Group C meningococcal infection accounts for about 40 per cent of meningitis cases in Britain each year, and in the past few years the number of cases in this group has risen significantly. In 1998 an estimated 1,530 people contracted the infection and 150 people died in England and Wales as a result, mainly in outbreaks at colleges and schools where the risk of spreading the infection can be extremely high, especially during the winter months.
One outbreak of the infection in Pontypridd, south Wales, last year claimed the lives of three people, and 3,000 adults and children at four schools were vaccinated.
The other strain of meningitis is Group B, which accounts for 60 per cent of cases, which are usually isolated.
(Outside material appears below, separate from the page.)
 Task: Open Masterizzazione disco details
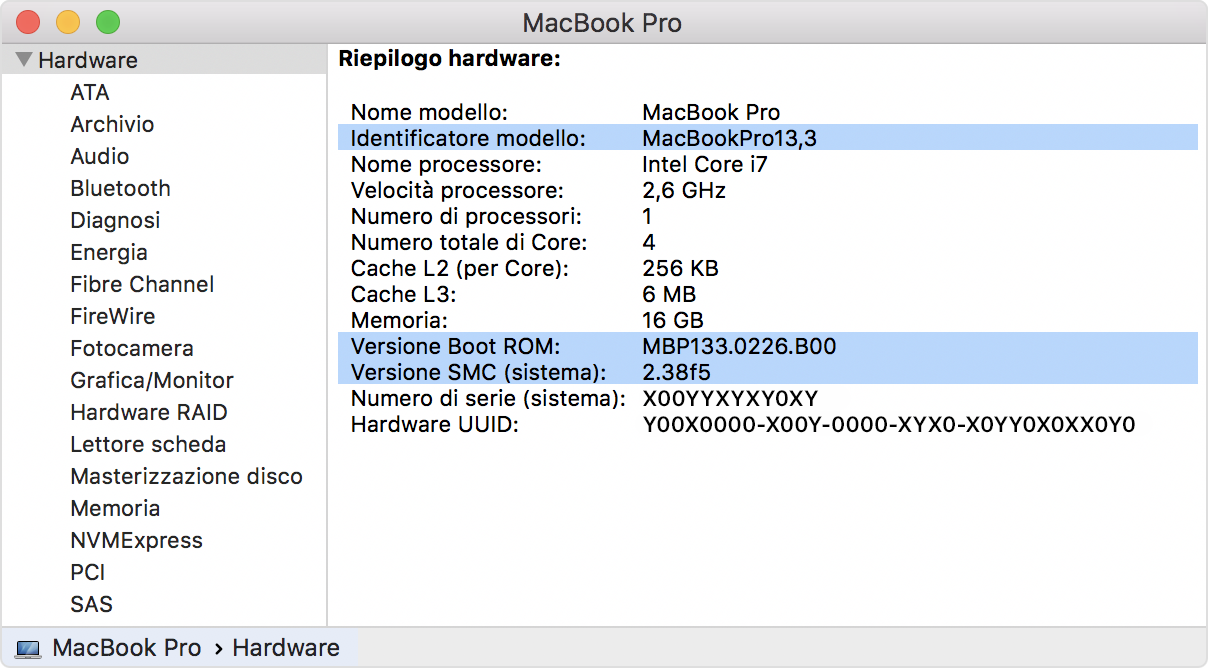click(186, 476)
There is no vaccination for meningitis B, but research is continuing in this area.
Dr Declan McKeown, a specialist in public health medicine for the Western Health Board, said doctors and paediatricians would be following the vaccination programme in Britain very closely to assess its potential benefits for patients in Ireland: "There has been an overall increase in meningitis in Ireland and a proportionally greater percentage increase in meningitis C, but any move to introduce such a vaccine would probably come centrally through the Department of Health's working group on bacterial meningitis."
In the first stages of the immunisation programme and due to the limited supplies of the new vaccine - which will all but replace an older version whose benefits last only three years - the vaccine will only be made available to the highest-risk groups such as babies and teenagers.
But the British Department of Health said yesterday that, if the vaccination programme proceeded according to plan, up to 15 million children and babies would be vaccinated against the infection in the first year alone, with the programme expanding to all age groups as stocks of the vaccine increased. In the short term the vaccination programme is intended to halve the figure of 150 deaths.
Announcing the new vaccination programme in the House of Commons, Mr Dobson said meningitis was an infection that all parents dreaded. "Meningitis fills parents with fear because it can arrive out of the blue and bring a healthy child to death's door in a few hours. This brand new vaccine will help reduce the incidence of meningitis but it won't bring it to an end."
The first groups to receive the new vaccine will be:
Babies when they receive routine diphtheria/tetanus/whooping cough, polio and Hib (a strain of meningitis) vaccinations at two, three and four months.
children receiving their first measles, mumps and rubella vaccination at about 13 months.
children over four months and less than one year who will be recalled for immunisation.
young people aged 15-17.
The British Department of Health said yesterday children between one and five years old will be immunised in the second phase of the programme, possibly early next year, as more supplies of the vaccine become available.
The Meningitis Research Foundation welcomed the introduction of the new vaccine. "This will undoubtedly save lives and the right groups are being targeted," a spokeswoman said.